Constrained LASSO Problem - ${L}_{1}$ Regularized Least Squares with Linear Equality Constraints

I have an optimization question.

I want to solve the following problem:

$$\arg\min_S\frac{1}{2}\|s-c\|_2^2 +\lambda\|\Phi s\|_1 \mbox{ s.t. } As = 0$$

in which $$\Phi$$ is the wavelet transform operator.

My strategy is to find the close form solution of the lasso problem by using the orthogonal invariance property of $$\Phi$$, and then we project the solution onto the affine space.

I think this method will not converge to the optimal solution, but the numerical results shows good.

Is there any efficient method to solve this kind of problem?

• @Royi, Since we have a wavelet transform in the problem, I want to call $\Phi$ as less as possible, I want to seek a solution like that. Jan 16, 2019 at 23:54
• Could you explain what "orthogonal invariance property of Φ" means?
– Royi
Jan 17, 2019 at 0:18
• @Royi $\|\Phi x\|_2 = \|x\|_2$ Jan 17, 2019 at 0:21
• This is called Unitary Matrix. I don't think it is usable for the Lasso case in the ${L}_{1}$ term.
– Royi
Jan 17, 2019 at 8:04
• @Royi, I don't think subgradient is a good strategy.
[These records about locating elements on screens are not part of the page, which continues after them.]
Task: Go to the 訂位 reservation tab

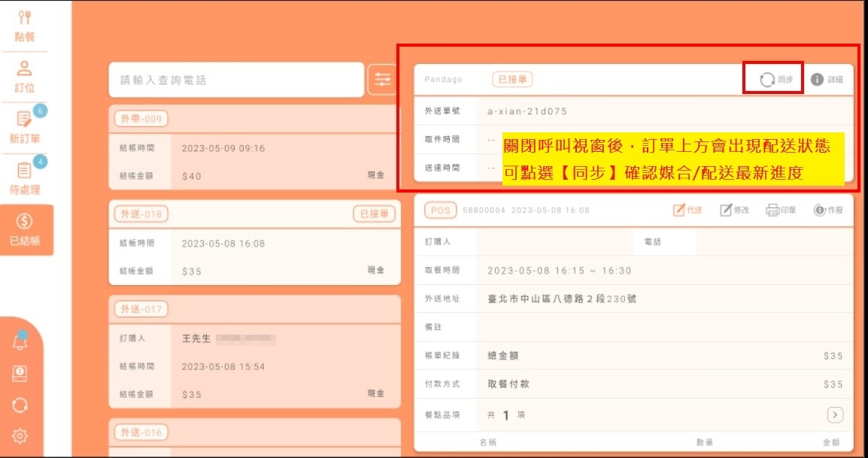Action: click(24, 77)
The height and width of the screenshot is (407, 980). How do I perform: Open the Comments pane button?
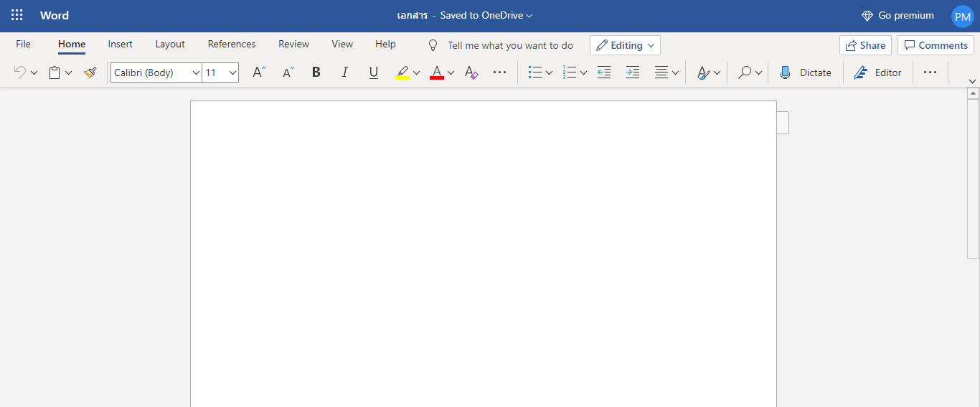click(x=936, y=45)
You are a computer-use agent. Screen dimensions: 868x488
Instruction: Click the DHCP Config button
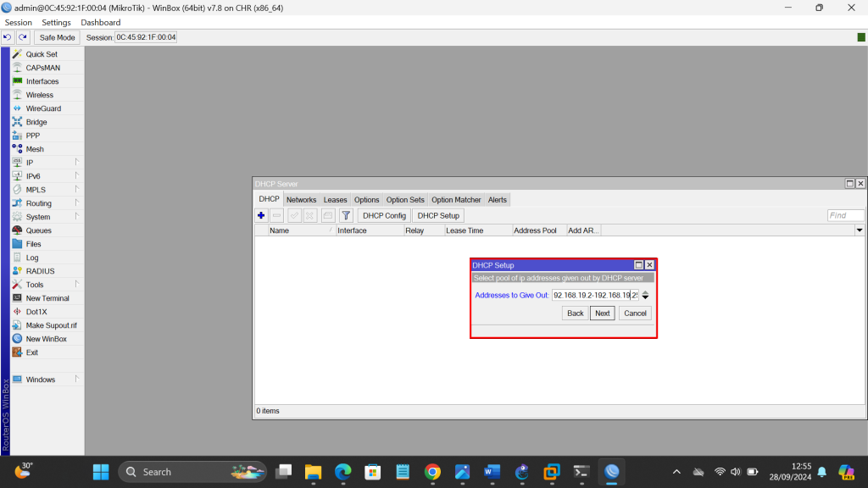384,215

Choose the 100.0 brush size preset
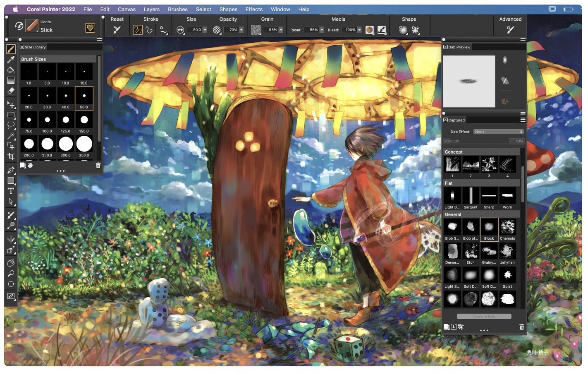[x=47, y=122]
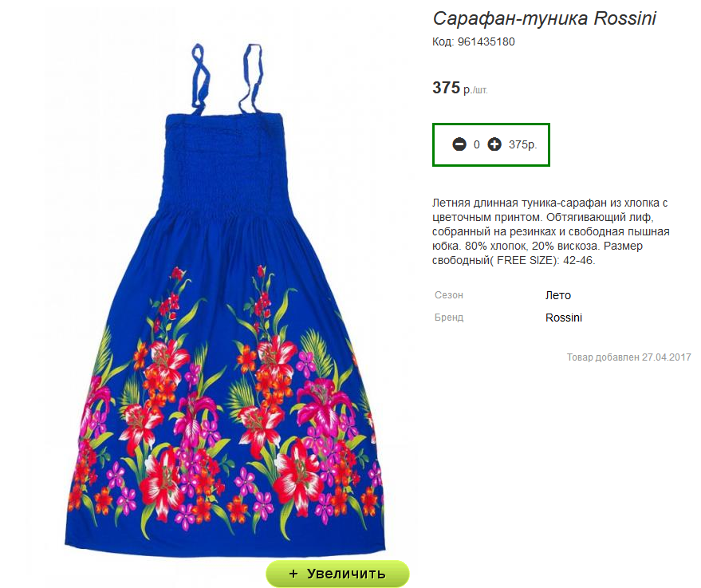Click the Увеличить button to enlarge photo

pyautogui.click(x=337, y=574)
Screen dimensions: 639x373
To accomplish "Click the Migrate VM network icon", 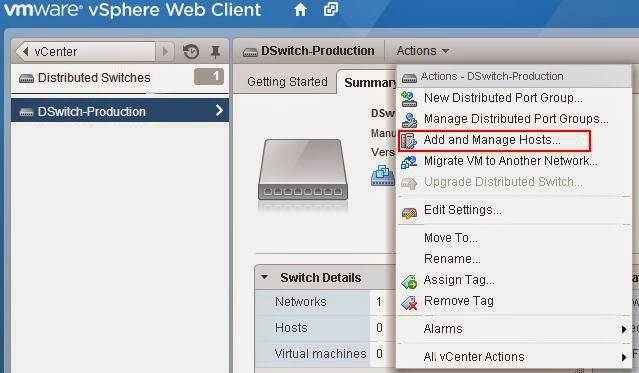I will click(x=409, y=162).
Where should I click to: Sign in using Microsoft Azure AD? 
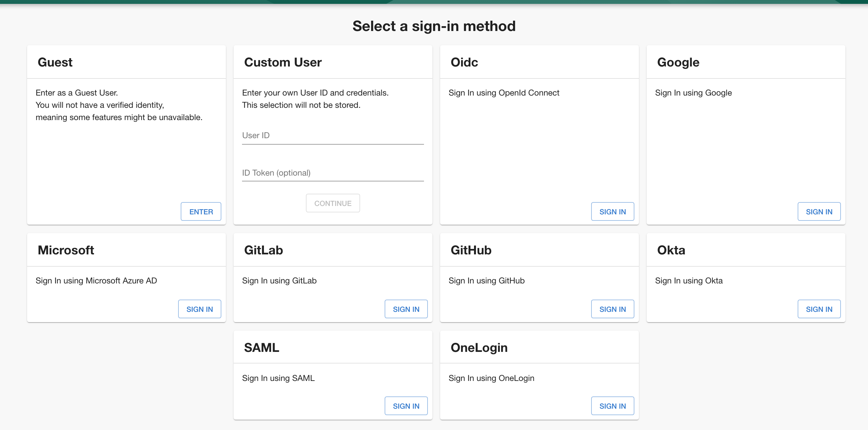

Jan 29, 2019 at 5:36

Indeed you can not solve the problem ignoring the equality constraints and then project the solution onto the set of solution for the constraint. It is easy to build real world example which shows that.
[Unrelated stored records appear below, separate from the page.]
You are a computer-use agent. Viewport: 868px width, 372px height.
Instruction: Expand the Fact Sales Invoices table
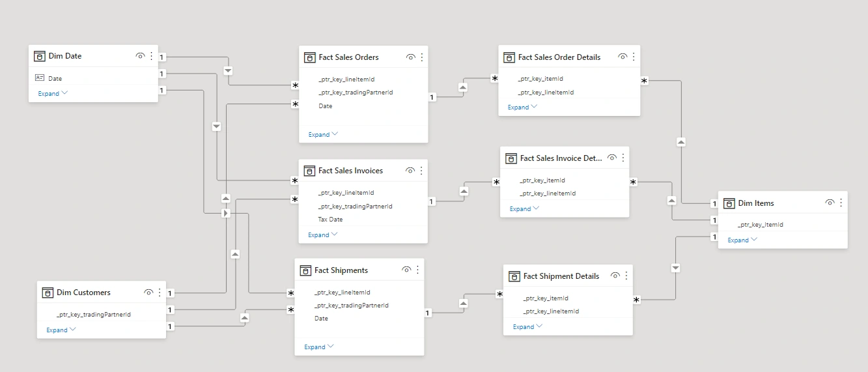point(323,235)
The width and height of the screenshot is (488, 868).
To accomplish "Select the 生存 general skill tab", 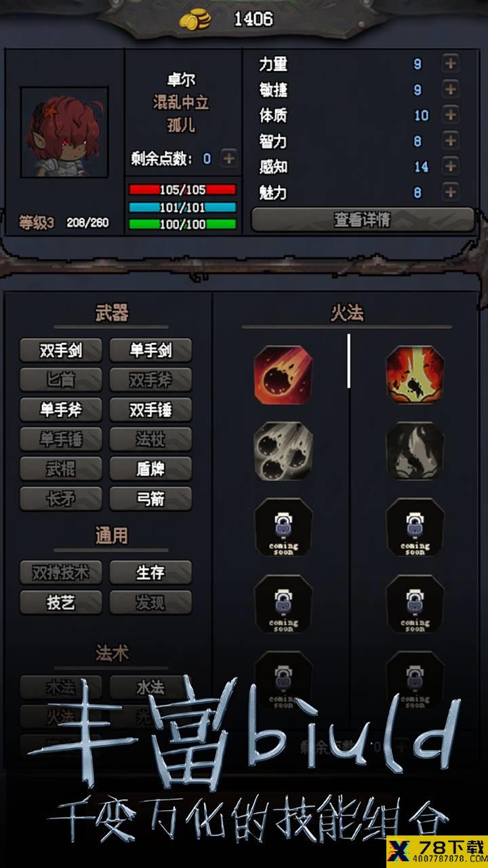I will pyautogui.click(x=150, y=573).
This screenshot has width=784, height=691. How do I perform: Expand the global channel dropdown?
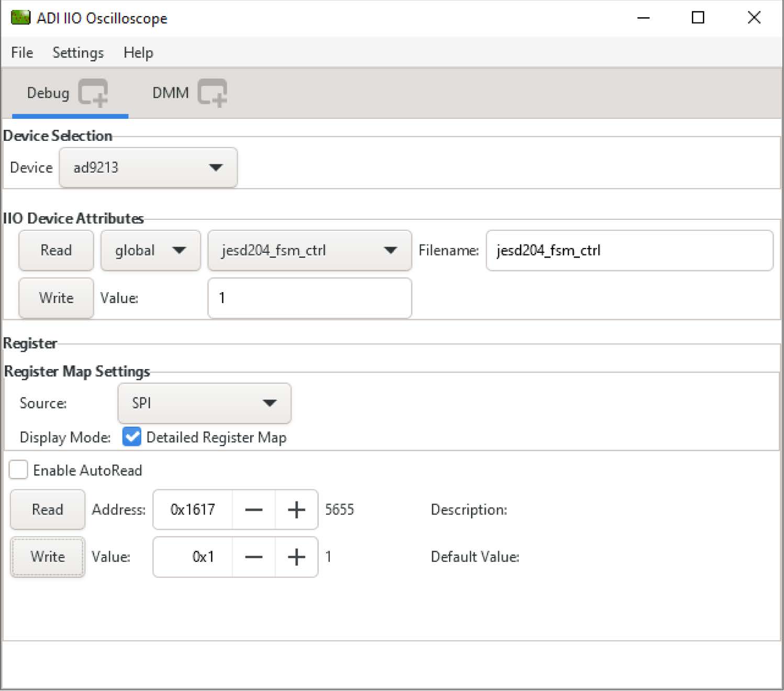(x=150, y=250)
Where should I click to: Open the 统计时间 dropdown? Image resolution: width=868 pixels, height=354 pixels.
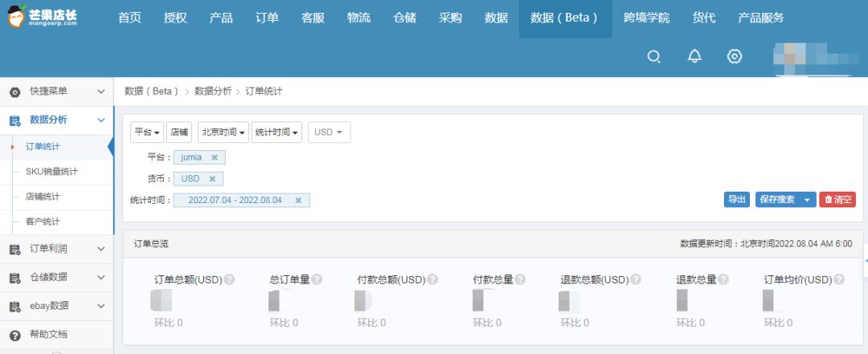276,132
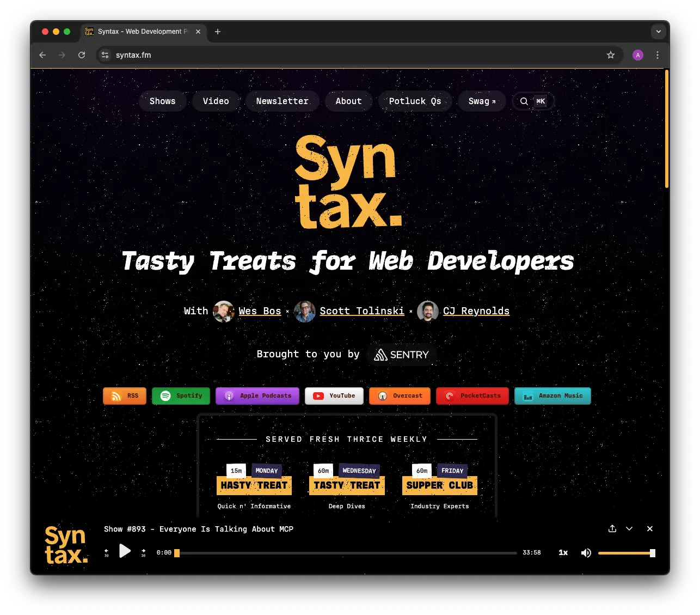Open share icon in player bar
The height and width of the screenshot is (615, 700).
[612, 529]
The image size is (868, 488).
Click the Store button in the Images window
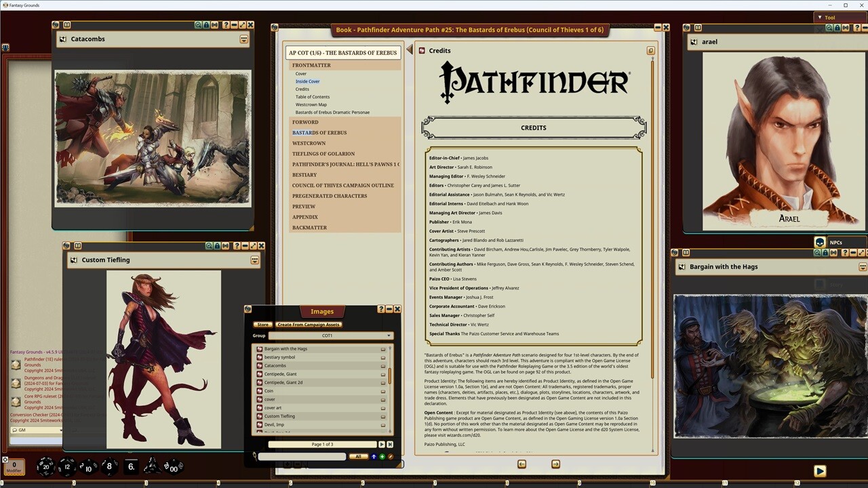(x=263, y=325)
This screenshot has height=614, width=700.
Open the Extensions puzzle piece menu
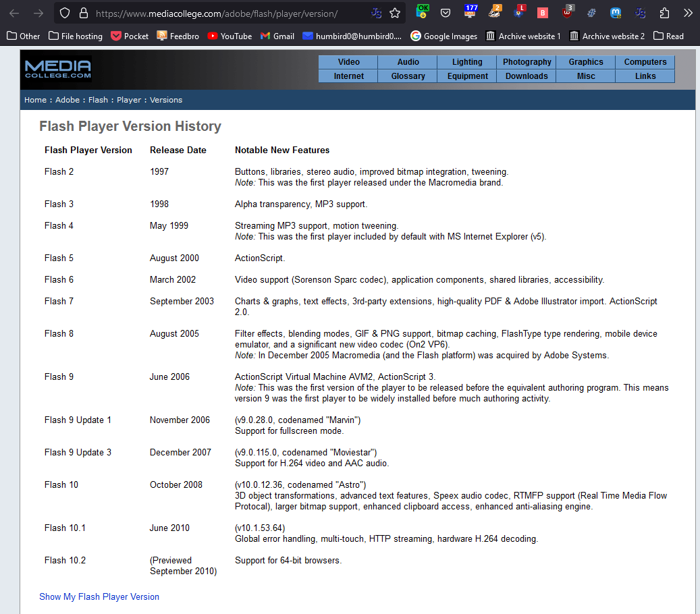click(664, 13)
Yet, it might be that in most cases it will work reasonably well.

You didn't mention how you solve the LASSO Problem but one of the easiest ways to solve it is using Sub Gradient Descent (Though it is not the fastest, but the idea is simple).

The Sub Gradient is a generalization of the Gradient Descent for cases which are not differentiable like the $${L}_{1}$$ Norm.
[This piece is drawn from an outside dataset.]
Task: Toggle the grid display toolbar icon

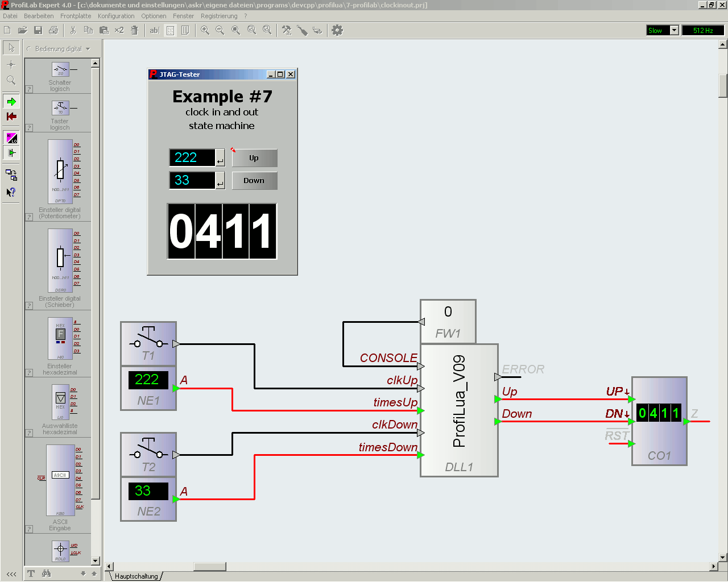Action: click(170, 30)
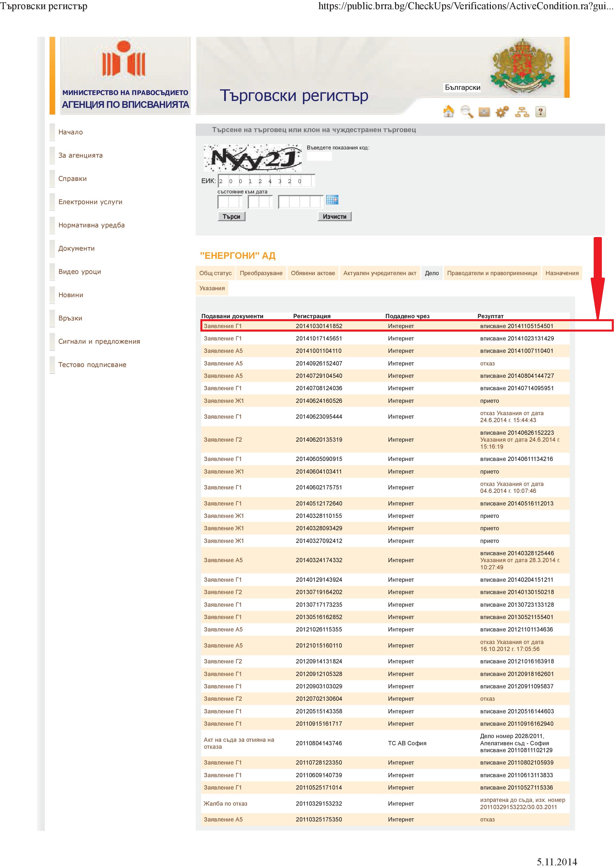Switch to the Общ статус tab

[215, 273]
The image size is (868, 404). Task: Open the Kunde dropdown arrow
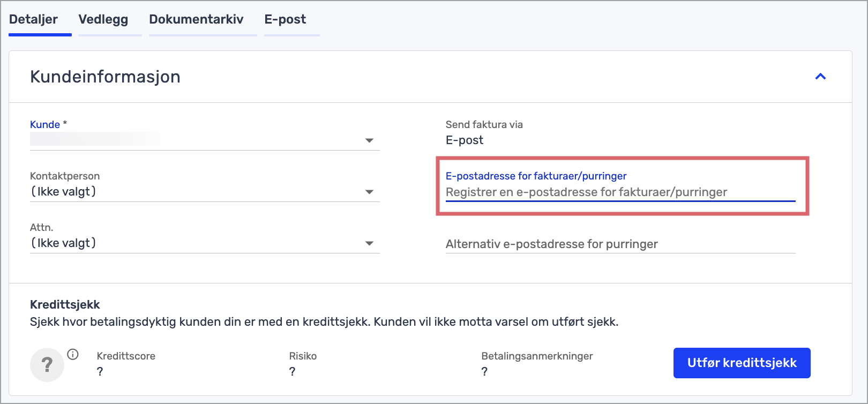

The Sub Graident of your function above is given by:

$$s - c + \lambda {\Phi}^{T} \operatorname{sign} \left( \Phi s \right)$$

The nice thing about the Sub Gradient method that it has the Projected Sub Gradient variant which fits exactly what you need.

What you need to do is each iteration of the Sub Gradient Descent to project the result of the step onto the set of the constraint.

It will be something like:

1. $${s}^{ \left( k + \frac{1}{2} \right) } = {s}^{ \left( k \right) } - \alpha \left( {s}^{ \left( k \right) } - c + \lambda {\Phi}^{T} \operatorname{sign} \left( \Phi {s}^{ \left( k \right) } \right) \right)$$.
2. $${s}^{ \left( k + 1 \right) } = {s}^{ \left( k + \frac{1}{2} \right) } - {A}^{T} {\left( A {A}^{T} \right)}^{-1} A {s}^{ \left( k + \frac{1}{2} \right) }$$.

When you need to iterate between those steps until the solution is converged.
It is easy to see that step (2) is projection onto the convex set defined by $$A s = 0$$.

Of course you can replace the Sub Gradient by something more modern and efficient as FISTA and this will still work like a charm (Iterating by Graidnet Step and Projection Step).

Why not add an $$\alpha\|As\|$$ term to the optimization instead of having it as a constraint?